[usas] WRC for NY State!

From: Kirk Anthony Scirto (ks002h@mail.rochester.edu)
Date: Mon Mar 25 2002 - 20:59:29 EST


Hey USAS,

It sounds like all New York State colleges under the SUNY and CUNY systems
are on the verge of joining the WRC!!! Check out the article below and
please email me as to how U of Rochester students can help make this
legislation happen! peace,
Kirk Scirto, No Sweat U of Rochester

The Ithaca Journal
Monday, March 25, 2002

Campuses bring muscle to sweatshop protest
Legislature on verge of strengthening schools' ability to refuse to do
business with firms
By MICHAEL GORMLEY
The Associated Press

--------------------------------------------------------------------------------
ALBANY -- In public campus stores statewide, sweat shirts with school
logos can go for $36, a polo shirt costs $31, and a trendy hooded pullover
sweat shirt rarely used for sweating fetches $48 or more.
But in places such as Puebla, Mexico, where the fashionable Nike and
Reebok college sweat shirts have long been made, the worker pulled down
about 65 cents an hour. Workers also complained of verbal abuse and said
several employees were fired after a cafeteria boycott over the quality of
the food.

Those conditions are slowly changing in a large part due to the efforts of
the Worker Rights Consortium, a nonprofit organization that enlisted 94
colleges and universities in its fight against sweatshops.

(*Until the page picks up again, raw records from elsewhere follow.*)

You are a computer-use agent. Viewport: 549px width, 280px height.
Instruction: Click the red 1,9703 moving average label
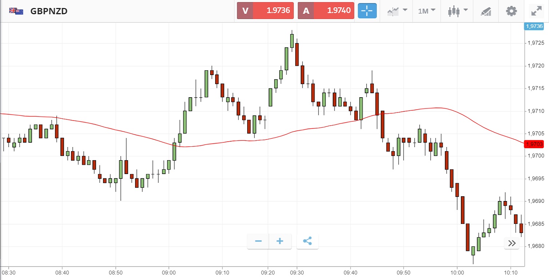[535, 144]
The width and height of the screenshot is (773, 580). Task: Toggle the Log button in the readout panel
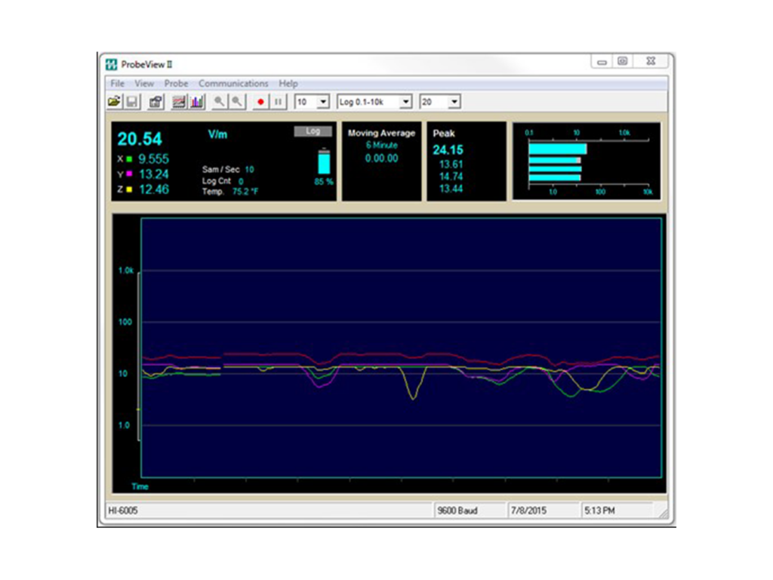(313, 130)
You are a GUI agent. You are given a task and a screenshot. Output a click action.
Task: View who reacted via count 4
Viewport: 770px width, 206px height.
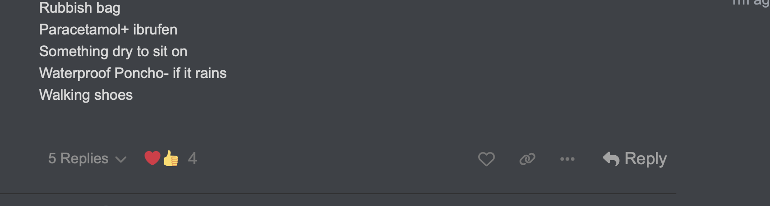click(192, 158)
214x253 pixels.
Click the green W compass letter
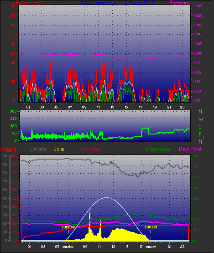click(201, 119)
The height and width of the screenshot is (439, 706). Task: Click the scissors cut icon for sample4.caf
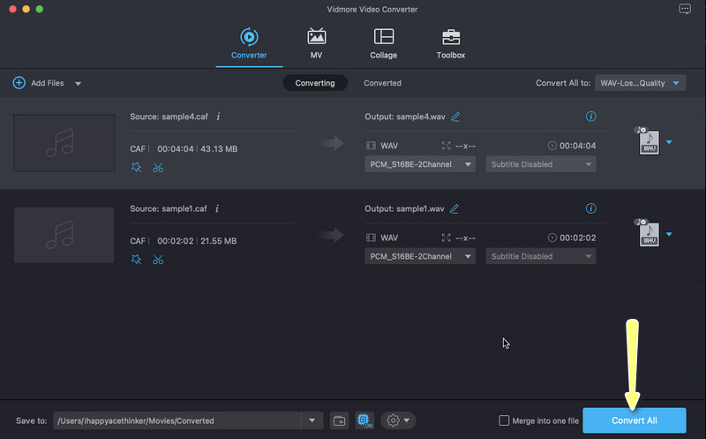[x=158, y=167]
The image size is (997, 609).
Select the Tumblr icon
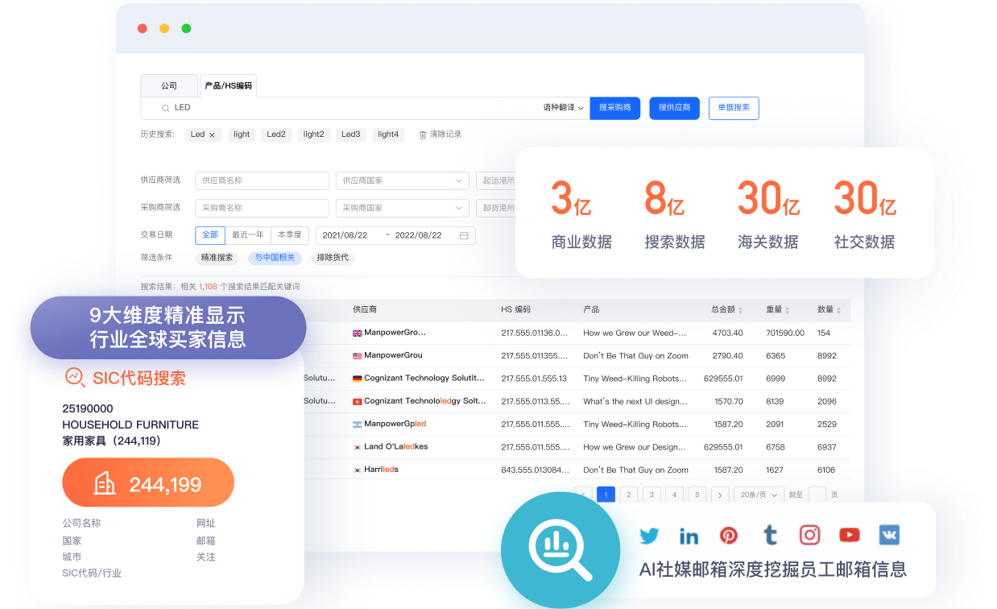[x=770, y=535]
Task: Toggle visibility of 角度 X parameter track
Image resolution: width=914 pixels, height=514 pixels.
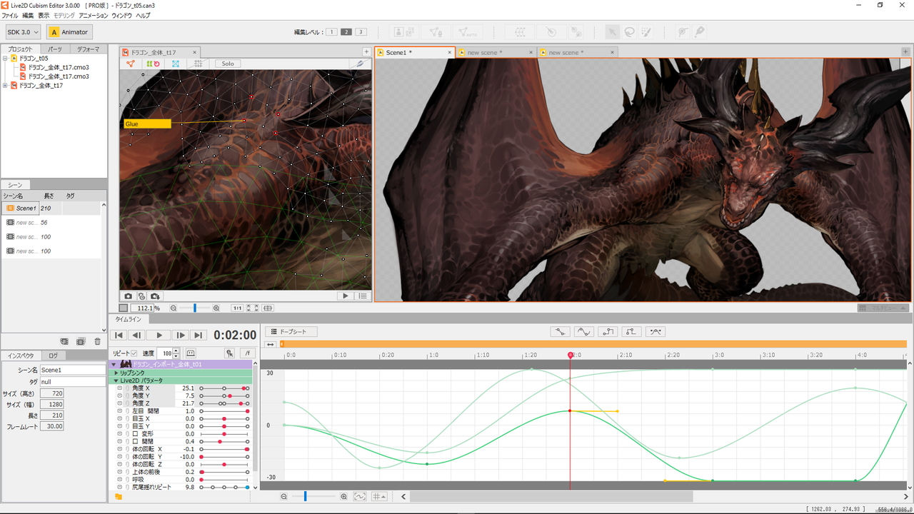Action: point(119,388)
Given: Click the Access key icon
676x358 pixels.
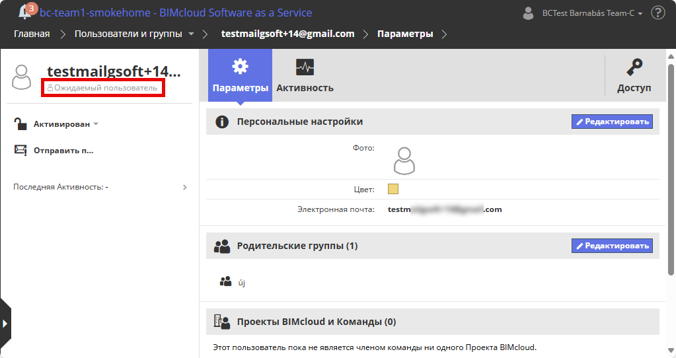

The effort is in line for a major boost. The state Legislature is poised
to change state law to allow the State University of New York's 64
campuses and the City University of New York's 20 campuses to refuse to
deal with sweatshop products.

Under the legislation, SUNY and CUNY campuses would be allowed to declare
that a firm that uses sweatshops to make products is unqualified to do
business with the college, even if that company submitted the lowest price
in a competitive bidding process.

"The strength of the organization depends on the participation of colleges
and universities," said Scott Nova of the Washington, D.C.-based Rights
Consortium. "If the State University or City University systems as a whole
joined, that would obviously greatly increase our strength, as would
individual schools if they joined."

State lawmakers say there's strong support for the bill.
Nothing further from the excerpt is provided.